Honest Supervision Granularity: The authors explicitly avoid regressing continuous kinetic rates, using only \(\mathrm{sign}(\Delta)\). This approach of "theoretical framework preceding supervision granularity without forced extrapolation" is a valuable lesson for biological ML.

Limitations & Future Work¶

Supervision is limited to coarse directionality; "intensity" cannot be directly quantified. Sub-classification of clinical partial agonists requires finer labels or active learning.
The method is based entirely on sequence space and does not explicitly model 3D interfaces; communication paths between complex conformations might lose structural specificity.
The Oracle's training dataset (peptide-target pairs with functional labels) is limited in scale; generalization beyond GPCRs has not been fully validated.
Tree search combined with WDCE incurs significant computational costs, resulting in slower throughput compared to inference-only guidance.
The affinity gate \(g_\psi\) is itself a pre-trained model, and its biases will be seamlessly inherited by TD3B.

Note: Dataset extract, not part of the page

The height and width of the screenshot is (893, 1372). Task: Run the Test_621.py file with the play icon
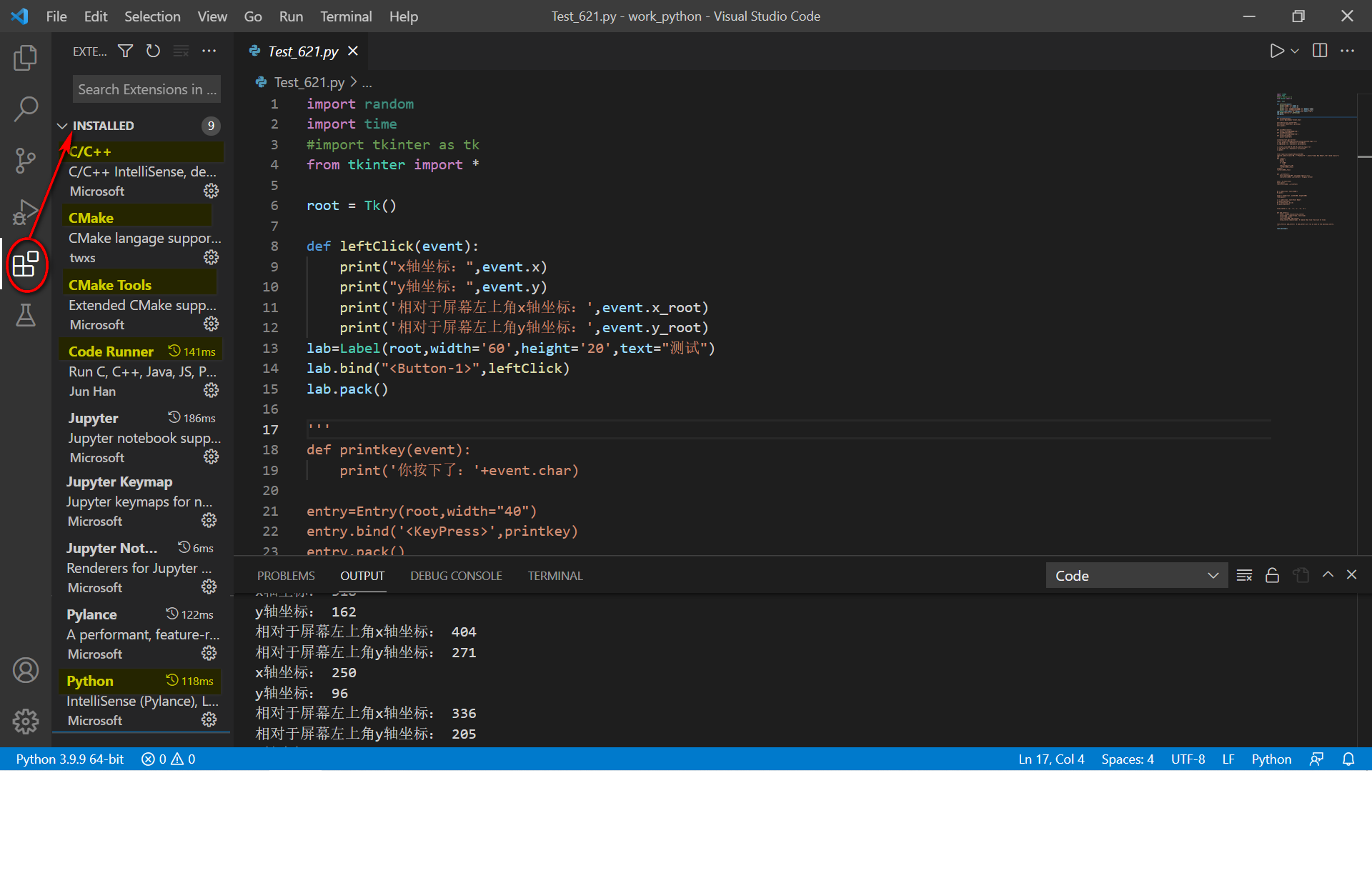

vs RFdiffusion / BindCraft / BoltzGen: These are structure-centric methods focused on stabilizing contact interfaces. TD3B shifts the goal to biasing transition directions, acting as a complement rather than a replacement.
vs PepTune / TR2-D2: Both use MDLM-based guided fine-tuning but target affinity or multi-objective Pareto optimization. TD3B introduces directional supervision to extend goals to the kinetic level.
vs DRAKES / GLID2E: Both update discrete diffusion policies using RL-style methods. TD3B uses a more stable amortized path with tree search and structures rewards in a gated format.
vs Classifier Guidance / SMC: Gradient guidance is limited in discrete domains; this work resolves this through amortization.

Rating¶

Novelty: ⭐⭐⭐⭐⭐ Explicitly targeting directional allosteric control in diffusion generation is a significant first.
Experimental Thoroughness: ⭐⭐⭐ GPCR validation is a strong start, but cross-family generalization and real-world wet-lab validation are still needed.
Writing Quality: ⭐⭐⭐⭐ The mathematical framework (transition operator \(\to\) directional supervision \(\to\) gated reward) is logically progressive and clear.
Value: ⭐⭐⭐⭐ Provides a new paradigm for designing functional binders for high-value clinical targets like GPCRs.